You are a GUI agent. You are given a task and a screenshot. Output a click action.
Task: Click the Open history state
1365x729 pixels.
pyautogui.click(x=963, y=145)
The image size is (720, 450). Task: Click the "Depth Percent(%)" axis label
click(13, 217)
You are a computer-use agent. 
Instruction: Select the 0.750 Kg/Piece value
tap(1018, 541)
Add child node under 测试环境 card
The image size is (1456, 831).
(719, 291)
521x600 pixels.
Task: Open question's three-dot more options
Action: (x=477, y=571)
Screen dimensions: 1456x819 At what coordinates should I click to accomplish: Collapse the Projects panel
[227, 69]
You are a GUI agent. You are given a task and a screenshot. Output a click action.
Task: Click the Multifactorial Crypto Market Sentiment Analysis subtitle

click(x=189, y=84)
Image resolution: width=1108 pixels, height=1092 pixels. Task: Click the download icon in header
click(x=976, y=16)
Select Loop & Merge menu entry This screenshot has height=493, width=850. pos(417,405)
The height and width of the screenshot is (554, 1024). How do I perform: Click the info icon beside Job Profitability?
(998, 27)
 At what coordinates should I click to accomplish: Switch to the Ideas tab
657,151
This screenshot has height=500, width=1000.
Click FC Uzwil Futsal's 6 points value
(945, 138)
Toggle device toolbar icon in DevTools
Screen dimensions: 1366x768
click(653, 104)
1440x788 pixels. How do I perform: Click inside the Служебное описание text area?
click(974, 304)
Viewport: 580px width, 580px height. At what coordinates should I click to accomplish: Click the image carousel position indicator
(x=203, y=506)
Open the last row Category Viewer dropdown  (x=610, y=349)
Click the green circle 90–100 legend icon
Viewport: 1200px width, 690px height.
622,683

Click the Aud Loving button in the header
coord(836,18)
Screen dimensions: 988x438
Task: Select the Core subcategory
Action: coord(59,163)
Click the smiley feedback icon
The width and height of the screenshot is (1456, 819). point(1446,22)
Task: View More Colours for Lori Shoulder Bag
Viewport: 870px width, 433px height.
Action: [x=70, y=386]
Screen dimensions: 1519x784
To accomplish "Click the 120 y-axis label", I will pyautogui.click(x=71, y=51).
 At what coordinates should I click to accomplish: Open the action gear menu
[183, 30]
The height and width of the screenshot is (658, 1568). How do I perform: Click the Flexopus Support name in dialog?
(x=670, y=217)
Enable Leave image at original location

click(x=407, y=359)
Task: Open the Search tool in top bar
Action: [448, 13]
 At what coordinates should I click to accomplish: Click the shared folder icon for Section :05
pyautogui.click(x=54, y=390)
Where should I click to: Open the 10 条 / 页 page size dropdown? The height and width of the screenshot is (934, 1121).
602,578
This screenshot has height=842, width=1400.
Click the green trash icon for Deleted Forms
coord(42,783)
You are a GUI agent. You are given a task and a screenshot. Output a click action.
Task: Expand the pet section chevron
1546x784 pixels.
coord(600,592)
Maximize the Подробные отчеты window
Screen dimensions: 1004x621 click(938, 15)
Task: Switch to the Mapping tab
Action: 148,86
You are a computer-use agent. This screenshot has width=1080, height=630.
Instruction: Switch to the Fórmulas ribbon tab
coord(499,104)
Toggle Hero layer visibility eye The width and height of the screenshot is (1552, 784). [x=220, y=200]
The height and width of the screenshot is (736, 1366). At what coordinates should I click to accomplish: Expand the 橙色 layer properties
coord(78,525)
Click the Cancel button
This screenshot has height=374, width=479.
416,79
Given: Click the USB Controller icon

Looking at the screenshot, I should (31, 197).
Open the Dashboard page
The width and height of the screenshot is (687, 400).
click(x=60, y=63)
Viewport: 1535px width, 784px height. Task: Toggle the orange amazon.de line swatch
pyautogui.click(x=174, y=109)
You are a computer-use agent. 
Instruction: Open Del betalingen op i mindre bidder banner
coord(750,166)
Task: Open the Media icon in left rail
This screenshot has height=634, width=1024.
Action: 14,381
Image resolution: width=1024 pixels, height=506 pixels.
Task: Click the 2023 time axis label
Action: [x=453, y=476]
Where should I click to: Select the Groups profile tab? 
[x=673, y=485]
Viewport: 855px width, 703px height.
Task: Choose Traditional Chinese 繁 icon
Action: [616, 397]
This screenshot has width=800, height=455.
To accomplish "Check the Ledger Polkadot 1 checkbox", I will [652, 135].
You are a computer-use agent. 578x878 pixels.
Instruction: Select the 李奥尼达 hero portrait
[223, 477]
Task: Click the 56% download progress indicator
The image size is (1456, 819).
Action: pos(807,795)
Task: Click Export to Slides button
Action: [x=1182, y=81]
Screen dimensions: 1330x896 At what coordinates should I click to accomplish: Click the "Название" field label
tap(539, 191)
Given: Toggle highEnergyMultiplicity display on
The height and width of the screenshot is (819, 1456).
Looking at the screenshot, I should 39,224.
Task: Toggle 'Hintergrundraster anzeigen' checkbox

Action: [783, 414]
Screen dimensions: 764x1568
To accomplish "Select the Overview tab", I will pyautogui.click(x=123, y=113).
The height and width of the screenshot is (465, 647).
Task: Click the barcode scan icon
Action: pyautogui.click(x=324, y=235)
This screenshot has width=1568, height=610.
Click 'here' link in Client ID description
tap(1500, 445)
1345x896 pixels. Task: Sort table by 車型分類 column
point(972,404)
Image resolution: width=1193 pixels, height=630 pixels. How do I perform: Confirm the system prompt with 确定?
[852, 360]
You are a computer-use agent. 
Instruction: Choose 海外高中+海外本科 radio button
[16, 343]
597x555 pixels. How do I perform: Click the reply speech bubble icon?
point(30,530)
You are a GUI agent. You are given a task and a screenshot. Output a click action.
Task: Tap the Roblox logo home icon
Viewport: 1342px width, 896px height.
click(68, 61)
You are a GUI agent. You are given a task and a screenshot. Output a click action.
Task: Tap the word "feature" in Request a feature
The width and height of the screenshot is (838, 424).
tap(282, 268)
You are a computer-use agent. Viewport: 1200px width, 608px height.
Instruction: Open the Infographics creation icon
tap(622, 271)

» The task
Rewrite all of the material with every "GUI agent" swapped for "desktop assistant", keeping everything else the same.

» The response
You are a desktop assistant. You are given a task and a screenshot. Output a click action.
Task: Click the Open history state
1365x729 pixels.
pyautogui.click(x=963, y=145)
The image size is (720, 450). Task: Click the "Depth Percent(%)" axis label
click(13, 217)
You are a computer-use agent. 
Instruction: Select the 0.750 Kg/Piece value
tap(1018, 541)
Add child node under 测试环境 card
The image size is (1456, 831).
(719, 291)
521x600 pixels.
Task: Open question's three-dot more options
Action: (x=477, y=571)
Screen dimensions: 1456x819 At what coordinates should I click to accomplish: Collapse the Projects panel
[227, 69]
You are a desktop assistant. You are given a task and a screenshot. Output a click action.
Task: Click the Multifactorial Crypto Market Sentiment Analysis subtitle

click(x=189, y=84)
Image resolution: width=1108 pixels, height=1092 pixels. Task: Click the download icon in header
click(x=976, y=16)
Select Loop & Merge menu entry This screenshot has height=493, width=850. pos(417,405)
The height and width of the screenshot is (554, 1024). How do I perform: Click the info icon beside Job Profitability?
(998, 27)
 At what coordinates should I click to accomplish: Switch to the Ideas tab
657,151
This screenshot has height=500, width=1000.
Click FC Uzwil Futsal's 6 points value
(945, 138)
Toggle device toolbar icon in DevTools
Screen dimensions: 1366x768
click(653, 104)
1440x788 pixels. How do I perform: Click inside the Служебное описание text area?
click(974, 304)
Viewport: 580px width, 580px height. At what coordinates should I click to accomplish: Click the image carousel position indicator
(x=203, y=506)
Open the last row Category Viewer dropdown  (x=610, y=349)
Click the green circle 90–100 legend icon
Viewport: 1200px width, 690px height.
622,683

Click the Aud Loving button in the header
coord(836,18)
Screen dimensions: 988x438
Task: Select the Core subcategory
Action: coord(59,163)
Click the smiley feedback icon
The width and height of the screenshot is (1456, 819). point(1446,22)
Task: View More Colours for Lori Shoulder Bag
Viewport: 870px width, 433px height.
Action: [x=70, y=386]
Screen dimensions: 1519x784
To accomplish "Click the 120 y-axis label", I will pyautogui.click(x=71, y=51).
 At what coordinates should I click to accomplish: Open the action gear menu
[183, 30]
The height and width of the screenshot is (658, 1568). How do I perform: Click the Flexopus Support name in dialog?
(x=670, y=217)
Enable Leave image at original location

click(x=407, y=359)
Task: Open the Search tool in top bar
Action: [448, 13]
 At what coordinates should I click to accomplish: Click the shared folder icon for Section :05
pyautogui.click(x=54, y=390)
Where should I click to: Open the 10 条 / 页 page size dropdown? The height and width of the screenshot is (934, 1121).
602,578
This screenshot has height=842, width=1400.
Click the green trash icon for Deleted Forms
coord(42,783)
You are a desktop assistant. You are given a task and a screenshot. Output a click action.
Task: Expand the pet section chevron
1546x784 pixels.
coord(600,592)
Maximize the Подробные отчеты window
Screen dimensions: 1004x621 click(938, 15)
Task: Switch to the Mapping tab
Action: 148,86
You are a computer-use agent. This screenshot has width=1080, height=630.
Instruction: Switch to the Fórmulas ribbon tab
coord(499,104)
Toggle Hero layer visibility eye The width and height of the screenshot is (1552, 784). [x=220, y=200]
The height and width of the screenshot is (736, 1366). At what coordinates should I click to accomplish: Expand the 橙色 layer properties
coord(78,525)
Click the Cancel button
This screenshot has height=374, width=479.
416,79
Given: Click the USB Controller icon

Looking at the screenshot, I should (31, 197).
Open the Dashboard page
The width and height of the screenshot is (687, 400).
click(x=60, y=63)
Viewport: 1535px width, 784px height. Task: Toggle the orange amazon.de line swatch
pyautogui.click(x=174, y=109)
You are a computer-use agent. 
Instruction: Open Del betalingen op i mindre bidder banner
coord(750,166)
Task: Open the Media icon in left rail
This screenshot has height=634, width=1024.
Action: 14,381
Image resolution: width=1024 pixels, height=506 pixels.
Task: Click the 2023 time axis label
Action: [x=453, y=476]
Where should I click to: Select the Groups profile tab? 
[x=673, y=485]
Viewport: 855px width, 703px height.
Task: Choose Traditional Chinese 繁 icon
Action: [616, 397]
This screenshot has width=800, height=455.
To accomplish "Check the Ledger Polkadot 1 checkbox", I will [652, 135].
You are a computer-use agent. 578x878 pixels.
Instruction: Select the 李奥尼达 hero portrait
[223, 477]
Task: Click the 56% download progress indicator
The image size is (1456, 819).
Action: pos(807,795)
Task: Click Export to Slides button
Action: [x=1182, y=81]
Screen dimensions: 1330x896 At what coordinates should I click to accomplish: Click the "Название" field label
tap(539, 191)
Given: Toggle highEnergyMultiplicity display on
The height and width of the screenshot is (819, 1456).
Looking at the screenshot, I should 39,224.
Task: Toggle 'Hintergrundraster anzeigen' checkbox

Action: [783, 414]
Screen dimensions: 764x1568
To accomplish "Select the Overview tab", I will pyautogui.click(x=123, y=113).
The height and width of the screenshot is (465, 647).
Task: Click the barcode scan icon
Action: pyautogui.click(x=324, y=235)
This screenshot has width=1568, height=610.
Click 'here' link in Client ID description
tap(1500, 445)
1345x896 pixels. Task: Sort table by 車型分類 column
point(972,404)
Image resolution: width=1193 pixels, height=630 pixels. How do I perform: Confirm the system prompt with 确定?
[852, 360]
You are a computer-use agent. 
Instruction: Choose 海外高中+海外本科 radio button
[16, 343]
597x555 pixels. How do I perform: Click the reply speech bubble icon?
point(30,530)
You are a desktop assistant. You are given a task and a screenshot. Output a click action.
Task: Tap the Roblox logo home icon
Viewport: 1342px width, 896px height.
click(68, 61)
You are a desktop assistant. You are given a task and a screenshot. Output a click action.
Task: Tap the word "feature" in Request a feature
The width and height of the screenshot is (838, 424).
tap(282, 268)
You are a computer-use agent. Viewport: 1200px width, 608px height.
Instruction: Open the Infographics creation icon
tap(622, 271)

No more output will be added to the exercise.